On the quasi-regularity of non-sectorial Dirichlet forms by processes having the same polar sets

• Published in: Journal of mathematical analysis and applications Vol. 384; no. 1; pp. 33 - 48
• Main Authors: Beznea, Lucian, Trutnau, Gerald
• Format: Journal Article
• Language: English
• Published: Elsevier Inc 01.12.2011
• Subjects: Capacity; Dirichlet form; Generalized Dirichlet form; Polar set; Quasi-continuity; Quasi-regularity; Right process; Standard process; Weak duality; Standard process; Polar set; Capacity; Dirichlet form; Quasi-continuity; Weak duality; Right process; Generalized Dirichlet form; Quasi-regularity
• ISSN: 0022-247X; 1096-0813
• DOI: 10.1016/j.jmaa.2011.03.014

We obtain a criterion for the quasi-regularity of generalized (non-sectorial) Dirichlet forms, which extends the result of P.J. Fitzsimmons on the quasi-regularity of (sectorial) semi-Dirichlet forms.

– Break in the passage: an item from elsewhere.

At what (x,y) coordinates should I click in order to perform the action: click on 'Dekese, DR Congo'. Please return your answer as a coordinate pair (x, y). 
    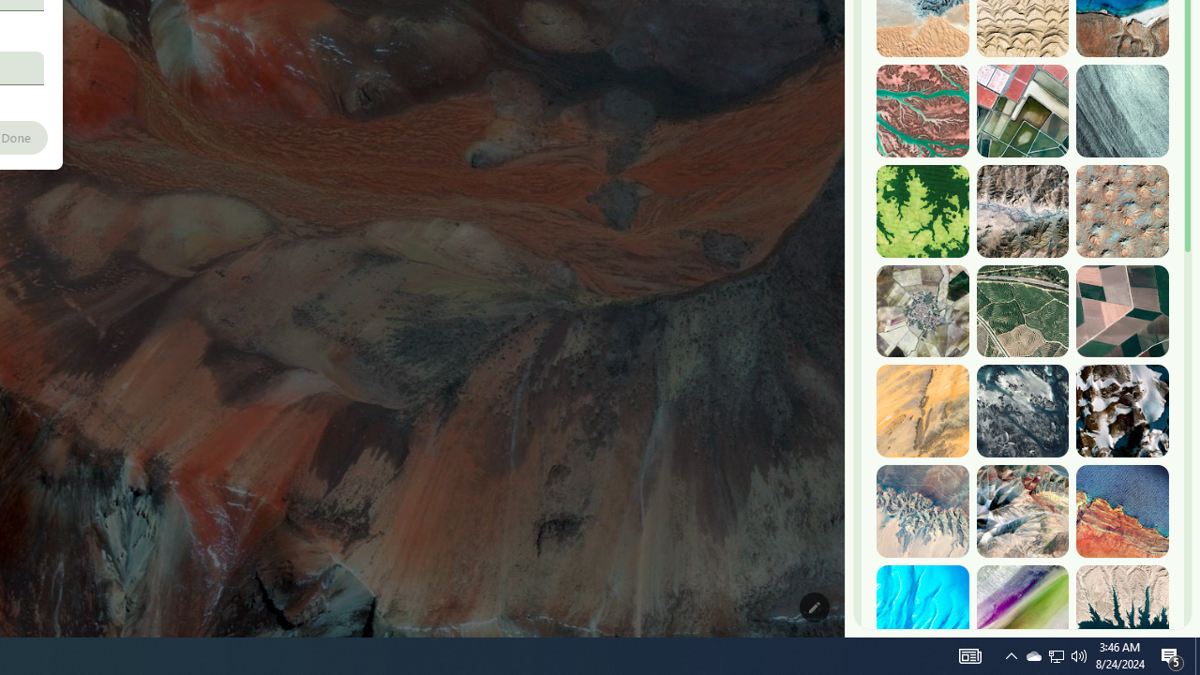
    Looking at the image, I should click on (922, 211).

Given the right (Markov) process associated to a semi-Dirichlet form, we present sufficient conditions for a second right process to be a standard one, having the same state space. The above mentioned quasi-regularity criterion is then an application. The conditions are expressed in terms of the associated capacities, nests of compacts, polar sets, and quasi-continuity. The second application is on the quasi-regularity of the generalized Dirichlet forms obtained by perturbing a semi-Dirichlet form with kernels.